North Carolina is home to about 70 orchid species and natural hybrids, but most of the really attractive plants grow in sunny habitat in the mountains or coastal plain. The majority of orchids in the piedmont woods have little whitish or greenish flowers that would only appeal to a confirmed orchidoholic. The exceptions are our two native lady’s slipper orchids, Cypripedium acaule (pink lady’s slipper, moccasin flower) and Cypripedium parviflorum var. pubescens (large yellow lady’s slipper). I have previously discussed the wild populations of these species that grow nearby.

C. acaule is notoriously difficult to transplant and grow in the garden long-term, but C. parviflorum var. pubescens is generally considered to be one of the easiest lady’s slippers to cultivate. For years, I have itched to add one of the latter to my garden. Last autumn I splurged and bought a blooming-size plant.

Cyp_pubescens
Cypripedium parviflorum var. pubescens

Cyp_pubescens1

I expected to get a single-growth division that might give me one flower this year. Instead, the plant has produced five flowers on four new growths.

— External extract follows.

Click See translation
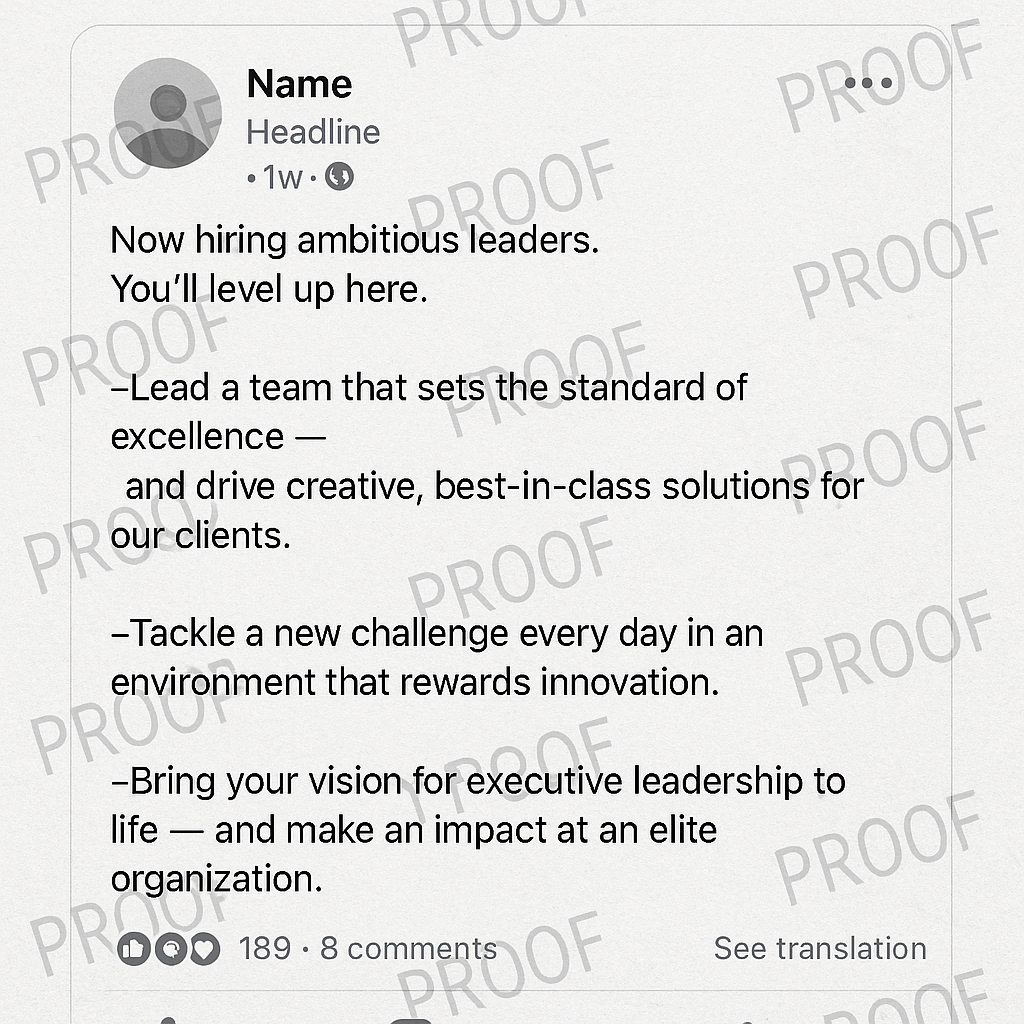This screenshot has height=1024, width=1024. (x=820, y=948)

I’m not sure if I’ll be able keep it going long term–a potential complication is that although the species is native to the NC piedmont, most of the plants in cultivation probably originate from more northern populations–but the size and vigor of this particular plant surely gives me a head start.

Cyppubescens2
Cypripedium parviflorum var. pubescens

This actually isn’t my first attempt to grow C. parviflorum. Long, long ago, when I lived in Michigan, I kept a seedling of Cypripedium parviflorum var. makasin in a pot on my windowsill. This northern variety did remarkably well in the relatively cool climate of Ann Arbor, steadily increasing in size and reliably producing small but highly fragrant flowers.  Unfortunately, it really did not appreciate the move from Michigan to North Carolina. One hot summer it went dormant early and never sprouted the next spring.

cyp_parviflorum1
My late, lamented Cypripedium parviflorum var makasin in 2001.  I loved the dark, corkscrew petals, and it was ideal for growing in a small pot. The flower’s pouch was only about the size of my thumbnail.

About fifteen years later, I’m trying another Cypripedium species in a pot:  the Taiwanese Cypripedium formosanum.

Cyp_formosanum1
Cypripedium formosanum

I originally planned to plant this C. formosanum in the dogwood bed, but several sources suggested that it has a tendency to start growing in late winter and is badly damaged by frost. I decided it would be safest to grow it in a pot, at least until it is large enough to divide, even though it may be tricky to keep the roots cool in mid-summer.